* VORGEGEBENER TEXT:
┌──

Donnerstag, 15.10.2009 | 09:50
Mit Flexibilität ans Ziel
Die Formel 1 ist in Brasilien angekommen. Zum vorletzten Mal in dieser Saison beginnt das Logistikrennen gegen die Zeit.
Wenn die Formel 1 auf Reisen geht, reicht kein Handgepäck. Jedes Team bringt 32 Tonnen Ausrüstung, 120 Kisten und Container und 10.000 Einzelteile an die 17 Rennstrecken dieser Welt. Auch für den Brasilien Grand Prix in Sao Paulo mussten die Logistiker der Teams wieder im großen Stil packen.
"Für uns ist es normal, dass alles schon da ist, wenn wir ankommen", sagt Timo Glock. "Als Fahrer vergisst man manchmal die ganze Arbeit, die dahinter steckt." Der Toyota-Pilot hat es noch nie erlebt, dass bei einem Rennen ein Teil fehlte. "Alles war immer rechtzeitig da."
Selbst Nachlieferungen neuer oder zusätzlicher Teile kommen dank Logistikpartner DHL immer zum richtigen Zeitpunkt an der Strecke an. "Jedes Mal fahren wir am Freitag ohne Probleme raus, weil wir alle Teile an Ort und Stelle haben!"
Für den reibungslosen Ablauf gibt es Lob von Glocks Manager Hans-Bernd Kamps. "Das Besondere an einem Logistikpartner im Motorsport ist, dass er alles just in time anliefern muss." Er müsse flexibel sein und das ist der offizielle Formel-1-Logistikpartner DHL.

└──

* GEGEBENE INFORMATIONEN:
┌──

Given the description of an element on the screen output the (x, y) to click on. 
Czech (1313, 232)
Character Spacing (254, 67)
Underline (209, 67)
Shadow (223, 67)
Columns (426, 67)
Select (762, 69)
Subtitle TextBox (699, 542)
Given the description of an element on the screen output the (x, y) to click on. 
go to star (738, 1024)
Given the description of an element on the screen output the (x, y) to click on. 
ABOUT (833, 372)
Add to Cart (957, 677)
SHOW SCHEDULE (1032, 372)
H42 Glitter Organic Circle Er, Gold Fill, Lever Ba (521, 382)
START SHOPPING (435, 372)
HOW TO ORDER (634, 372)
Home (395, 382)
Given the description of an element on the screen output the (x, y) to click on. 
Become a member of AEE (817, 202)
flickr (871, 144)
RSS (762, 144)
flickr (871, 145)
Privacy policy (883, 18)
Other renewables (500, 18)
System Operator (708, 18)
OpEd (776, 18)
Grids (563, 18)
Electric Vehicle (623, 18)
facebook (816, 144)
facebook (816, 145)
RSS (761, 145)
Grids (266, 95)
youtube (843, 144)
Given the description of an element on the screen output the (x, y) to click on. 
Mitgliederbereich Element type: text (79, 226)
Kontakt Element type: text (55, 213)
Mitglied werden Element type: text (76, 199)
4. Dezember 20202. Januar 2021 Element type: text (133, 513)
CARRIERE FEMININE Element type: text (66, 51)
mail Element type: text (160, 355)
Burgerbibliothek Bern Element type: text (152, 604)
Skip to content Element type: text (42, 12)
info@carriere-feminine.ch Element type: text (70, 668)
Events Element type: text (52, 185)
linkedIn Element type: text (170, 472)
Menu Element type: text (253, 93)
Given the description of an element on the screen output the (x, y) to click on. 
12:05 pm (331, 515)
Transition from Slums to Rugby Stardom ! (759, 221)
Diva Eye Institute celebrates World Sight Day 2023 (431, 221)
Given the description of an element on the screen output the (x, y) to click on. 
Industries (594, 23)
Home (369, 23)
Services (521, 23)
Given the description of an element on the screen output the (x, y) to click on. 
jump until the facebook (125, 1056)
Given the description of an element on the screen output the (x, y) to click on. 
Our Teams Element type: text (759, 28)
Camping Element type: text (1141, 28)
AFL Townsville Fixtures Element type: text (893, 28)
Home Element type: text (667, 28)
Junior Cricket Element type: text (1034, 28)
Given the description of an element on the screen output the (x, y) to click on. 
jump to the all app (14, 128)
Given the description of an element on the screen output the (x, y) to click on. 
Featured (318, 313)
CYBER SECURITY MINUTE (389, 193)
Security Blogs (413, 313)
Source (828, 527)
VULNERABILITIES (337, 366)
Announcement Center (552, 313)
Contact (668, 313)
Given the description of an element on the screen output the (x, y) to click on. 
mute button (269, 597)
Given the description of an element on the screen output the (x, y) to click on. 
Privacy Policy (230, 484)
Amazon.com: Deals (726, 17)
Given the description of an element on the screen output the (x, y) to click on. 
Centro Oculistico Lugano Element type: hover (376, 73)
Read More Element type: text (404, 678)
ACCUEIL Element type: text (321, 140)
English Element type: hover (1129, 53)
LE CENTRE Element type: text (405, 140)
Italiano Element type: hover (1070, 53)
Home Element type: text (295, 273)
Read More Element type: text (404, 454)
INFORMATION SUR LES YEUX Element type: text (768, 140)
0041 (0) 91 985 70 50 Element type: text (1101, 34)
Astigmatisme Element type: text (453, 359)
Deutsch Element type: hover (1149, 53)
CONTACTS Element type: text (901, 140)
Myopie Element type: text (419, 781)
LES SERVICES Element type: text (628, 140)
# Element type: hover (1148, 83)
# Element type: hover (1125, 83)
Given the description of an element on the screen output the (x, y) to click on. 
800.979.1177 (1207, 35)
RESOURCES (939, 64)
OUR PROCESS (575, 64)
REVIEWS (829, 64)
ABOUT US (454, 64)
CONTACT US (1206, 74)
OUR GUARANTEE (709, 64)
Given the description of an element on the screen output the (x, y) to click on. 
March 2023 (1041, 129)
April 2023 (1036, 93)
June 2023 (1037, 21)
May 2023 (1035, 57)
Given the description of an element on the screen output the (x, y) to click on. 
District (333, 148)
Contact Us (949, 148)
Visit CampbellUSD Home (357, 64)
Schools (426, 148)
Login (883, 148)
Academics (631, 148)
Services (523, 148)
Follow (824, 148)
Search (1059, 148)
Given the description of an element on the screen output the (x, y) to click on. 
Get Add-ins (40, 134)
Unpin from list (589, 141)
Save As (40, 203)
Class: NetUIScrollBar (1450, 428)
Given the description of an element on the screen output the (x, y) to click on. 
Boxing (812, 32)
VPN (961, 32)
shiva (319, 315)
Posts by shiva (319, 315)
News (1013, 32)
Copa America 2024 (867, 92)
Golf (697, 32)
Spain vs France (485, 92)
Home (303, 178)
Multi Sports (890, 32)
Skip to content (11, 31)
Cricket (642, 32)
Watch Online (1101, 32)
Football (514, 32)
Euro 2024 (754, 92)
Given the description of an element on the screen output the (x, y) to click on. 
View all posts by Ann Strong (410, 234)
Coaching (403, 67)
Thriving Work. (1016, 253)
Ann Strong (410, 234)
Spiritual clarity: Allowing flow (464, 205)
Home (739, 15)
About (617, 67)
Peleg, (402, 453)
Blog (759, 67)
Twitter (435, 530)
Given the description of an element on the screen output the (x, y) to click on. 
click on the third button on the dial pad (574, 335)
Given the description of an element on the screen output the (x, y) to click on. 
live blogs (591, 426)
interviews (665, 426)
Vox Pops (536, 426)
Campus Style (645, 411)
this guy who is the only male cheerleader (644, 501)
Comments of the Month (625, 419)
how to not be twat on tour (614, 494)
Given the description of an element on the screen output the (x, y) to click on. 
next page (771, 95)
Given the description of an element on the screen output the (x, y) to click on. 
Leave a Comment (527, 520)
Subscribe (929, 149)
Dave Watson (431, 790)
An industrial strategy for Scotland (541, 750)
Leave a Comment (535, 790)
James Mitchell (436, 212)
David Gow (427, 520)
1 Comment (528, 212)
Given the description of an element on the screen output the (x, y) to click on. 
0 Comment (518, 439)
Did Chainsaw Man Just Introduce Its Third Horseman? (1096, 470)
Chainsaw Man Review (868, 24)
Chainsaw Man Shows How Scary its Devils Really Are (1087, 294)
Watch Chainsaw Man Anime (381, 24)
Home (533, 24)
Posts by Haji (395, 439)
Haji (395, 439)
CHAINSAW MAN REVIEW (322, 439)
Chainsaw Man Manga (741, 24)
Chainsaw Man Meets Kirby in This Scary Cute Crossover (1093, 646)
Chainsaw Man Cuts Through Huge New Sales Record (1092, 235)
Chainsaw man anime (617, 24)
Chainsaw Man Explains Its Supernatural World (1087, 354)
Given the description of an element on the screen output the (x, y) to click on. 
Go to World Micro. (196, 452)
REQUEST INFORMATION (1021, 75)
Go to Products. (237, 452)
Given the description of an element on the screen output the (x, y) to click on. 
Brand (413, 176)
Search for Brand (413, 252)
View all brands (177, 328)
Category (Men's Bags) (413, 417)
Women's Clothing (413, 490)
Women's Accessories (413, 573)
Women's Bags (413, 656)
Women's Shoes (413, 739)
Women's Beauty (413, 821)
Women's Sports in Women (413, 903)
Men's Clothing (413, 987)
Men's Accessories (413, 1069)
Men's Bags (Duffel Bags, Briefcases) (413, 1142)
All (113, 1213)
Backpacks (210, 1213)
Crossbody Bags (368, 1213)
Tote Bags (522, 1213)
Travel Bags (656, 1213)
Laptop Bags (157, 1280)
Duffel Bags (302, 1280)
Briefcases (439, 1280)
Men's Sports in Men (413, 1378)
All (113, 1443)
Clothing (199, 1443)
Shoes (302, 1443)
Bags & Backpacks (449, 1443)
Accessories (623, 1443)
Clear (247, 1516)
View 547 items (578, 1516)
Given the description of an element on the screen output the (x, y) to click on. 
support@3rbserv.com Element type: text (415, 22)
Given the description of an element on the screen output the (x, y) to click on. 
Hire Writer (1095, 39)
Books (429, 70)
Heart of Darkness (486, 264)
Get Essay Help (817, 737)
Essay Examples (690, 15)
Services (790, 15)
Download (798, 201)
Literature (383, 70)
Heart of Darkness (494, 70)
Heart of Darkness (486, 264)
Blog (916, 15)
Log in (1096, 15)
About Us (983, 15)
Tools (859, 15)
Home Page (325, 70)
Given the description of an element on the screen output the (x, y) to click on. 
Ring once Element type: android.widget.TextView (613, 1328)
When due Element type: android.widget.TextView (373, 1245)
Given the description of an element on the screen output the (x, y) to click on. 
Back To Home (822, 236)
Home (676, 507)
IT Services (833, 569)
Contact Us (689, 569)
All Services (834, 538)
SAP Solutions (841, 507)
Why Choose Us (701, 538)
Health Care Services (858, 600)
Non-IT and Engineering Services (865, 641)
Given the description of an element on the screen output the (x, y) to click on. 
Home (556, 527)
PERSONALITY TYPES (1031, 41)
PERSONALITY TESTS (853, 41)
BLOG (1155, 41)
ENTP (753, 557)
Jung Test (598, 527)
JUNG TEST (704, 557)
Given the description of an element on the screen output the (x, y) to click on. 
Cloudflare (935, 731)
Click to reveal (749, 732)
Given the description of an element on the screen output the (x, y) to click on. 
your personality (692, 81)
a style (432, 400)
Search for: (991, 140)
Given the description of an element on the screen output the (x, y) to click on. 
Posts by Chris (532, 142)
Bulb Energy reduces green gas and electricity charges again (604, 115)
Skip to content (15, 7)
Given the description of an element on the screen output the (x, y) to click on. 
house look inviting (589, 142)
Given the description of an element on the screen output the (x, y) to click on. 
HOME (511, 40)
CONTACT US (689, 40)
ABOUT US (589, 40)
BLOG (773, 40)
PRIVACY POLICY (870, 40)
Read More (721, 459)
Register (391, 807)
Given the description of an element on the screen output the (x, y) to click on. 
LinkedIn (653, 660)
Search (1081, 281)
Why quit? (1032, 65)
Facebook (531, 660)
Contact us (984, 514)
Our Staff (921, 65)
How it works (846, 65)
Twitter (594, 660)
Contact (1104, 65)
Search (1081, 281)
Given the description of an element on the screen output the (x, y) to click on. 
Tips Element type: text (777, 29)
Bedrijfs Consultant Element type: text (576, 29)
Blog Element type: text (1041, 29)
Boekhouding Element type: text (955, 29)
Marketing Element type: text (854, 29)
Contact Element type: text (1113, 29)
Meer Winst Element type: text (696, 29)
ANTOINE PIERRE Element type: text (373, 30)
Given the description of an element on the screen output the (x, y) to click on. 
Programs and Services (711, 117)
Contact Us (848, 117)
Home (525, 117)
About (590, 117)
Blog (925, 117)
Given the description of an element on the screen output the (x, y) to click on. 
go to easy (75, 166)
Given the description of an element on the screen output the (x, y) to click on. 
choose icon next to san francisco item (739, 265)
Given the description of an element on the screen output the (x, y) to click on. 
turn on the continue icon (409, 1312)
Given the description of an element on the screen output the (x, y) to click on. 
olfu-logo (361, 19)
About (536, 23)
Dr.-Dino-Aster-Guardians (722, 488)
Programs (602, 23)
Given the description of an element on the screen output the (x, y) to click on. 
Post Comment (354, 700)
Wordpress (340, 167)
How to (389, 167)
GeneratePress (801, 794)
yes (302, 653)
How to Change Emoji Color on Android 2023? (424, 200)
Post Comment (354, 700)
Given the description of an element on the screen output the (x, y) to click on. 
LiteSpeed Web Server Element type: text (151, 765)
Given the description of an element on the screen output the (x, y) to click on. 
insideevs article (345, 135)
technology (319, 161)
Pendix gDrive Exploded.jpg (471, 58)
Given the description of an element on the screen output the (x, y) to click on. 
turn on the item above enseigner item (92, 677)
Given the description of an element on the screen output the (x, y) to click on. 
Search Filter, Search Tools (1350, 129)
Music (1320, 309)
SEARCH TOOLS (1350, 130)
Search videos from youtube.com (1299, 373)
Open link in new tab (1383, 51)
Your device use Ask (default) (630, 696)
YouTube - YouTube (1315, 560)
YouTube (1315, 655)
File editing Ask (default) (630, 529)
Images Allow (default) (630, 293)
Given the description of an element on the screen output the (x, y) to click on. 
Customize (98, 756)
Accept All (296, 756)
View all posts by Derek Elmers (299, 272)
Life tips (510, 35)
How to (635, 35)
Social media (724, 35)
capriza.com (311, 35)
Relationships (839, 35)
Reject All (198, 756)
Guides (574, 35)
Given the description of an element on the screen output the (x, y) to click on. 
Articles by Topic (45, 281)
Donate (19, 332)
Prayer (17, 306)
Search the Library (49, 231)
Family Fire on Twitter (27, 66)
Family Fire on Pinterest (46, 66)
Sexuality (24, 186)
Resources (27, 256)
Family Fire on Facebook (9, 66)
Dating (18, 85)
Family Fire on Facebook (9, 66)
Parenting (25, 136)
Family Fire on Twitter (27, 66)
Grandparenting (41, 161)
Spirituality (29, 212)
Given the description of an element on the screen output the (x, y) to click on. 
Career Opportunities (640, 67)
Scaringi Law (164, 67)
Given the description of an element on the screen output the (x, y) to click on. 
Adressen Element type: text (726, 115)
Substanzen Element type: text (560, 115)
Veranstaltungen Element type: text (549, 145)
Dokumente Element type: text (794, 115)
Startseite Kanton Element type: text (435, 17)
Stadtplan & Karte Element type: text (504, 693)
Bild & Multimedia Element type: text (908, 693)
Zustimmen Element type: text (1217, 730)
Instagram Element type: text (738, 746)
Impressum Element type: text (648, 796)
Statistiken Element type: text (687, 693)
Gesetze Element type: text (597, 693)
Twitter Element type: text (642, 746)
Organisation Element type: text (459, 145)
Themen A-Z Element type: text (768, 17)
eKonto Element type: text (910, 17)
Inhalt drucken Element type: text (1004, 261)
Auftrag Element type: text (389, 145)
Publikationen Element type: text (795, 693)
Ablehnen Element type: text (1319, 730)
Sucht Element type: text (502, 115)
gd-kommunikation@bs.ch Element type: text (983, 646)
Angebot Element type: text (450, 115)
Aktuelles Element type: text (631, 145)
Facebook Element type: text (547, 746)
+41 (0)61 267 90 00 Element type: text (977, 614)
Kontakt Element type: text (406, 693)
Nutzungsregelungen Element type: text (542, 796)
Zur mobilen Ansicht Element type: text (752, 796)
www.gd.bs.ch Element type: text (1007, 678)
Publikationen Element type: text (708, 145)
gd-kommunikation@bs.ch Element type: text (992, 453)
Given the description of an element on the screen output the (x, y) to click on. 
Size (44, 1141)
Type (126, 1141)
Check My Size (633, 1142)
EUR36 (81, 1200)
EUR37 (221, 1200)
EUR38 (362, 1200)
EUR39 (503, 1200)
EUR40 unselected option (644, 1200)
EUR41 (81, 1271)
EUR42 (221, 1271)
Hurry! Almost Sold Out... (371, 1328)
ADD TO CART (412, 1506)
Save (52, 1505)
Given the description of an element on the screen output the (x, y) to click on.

└──

* AUFGABENSTELLUNG: Führe den Text über die Logistik der Formel 1 nach seinem letzten Satz weiter.

* LÖSUNG DER AUFGABE:
"In der Formel 1 gibt es keine Zeit, um sich auszuruhen!", betont Ex-Rennfahrer Christian Danner. "Sofort nach dem Rennen setzen sich die Fahrer und Ingenieure zusammen, um eines herauszufinden: Wie werden sie das nächste Mal noch schneller!" Das gilt nicht nur für die Fahrer, sondern auch für den Transport.
In Brasilien kommt noch eine besondere Herausforderung hinzu: Der lange Weg vom Flughafen zur Rennstrecke. Dabei spielt aber nicht nur die Zeit eine Rolle, sondern auch die Sicherheit. Immerhin gelten manche Ecken von Sao Paulo nicht unbedingt als die sichersten der F1-Welt. Toyota-Teammitglieder wurden sogar einmal überfallen.
Der Logistiktransport rollt davon ungeachtet immer rechtzeitig ans Ziel, damit die Fahrer am Freitagvormittag wie gewohnt alles vorfinden, um in das vorletzte Rennwochenende des Jahres zu starten. Ganz wie Timo Glock es gewohnt ist. Nur eines fehlt diesmal: Glock selbst. Er ist verletzt. Aber sein Ersatzmann Kamui Kobayashi wird sich genauso darüber freuen, wenn alles Material rechtzeitig an der Strecke steht. Schließlich soll er ja sein Formel-1-Debütrennen nicht verpassen.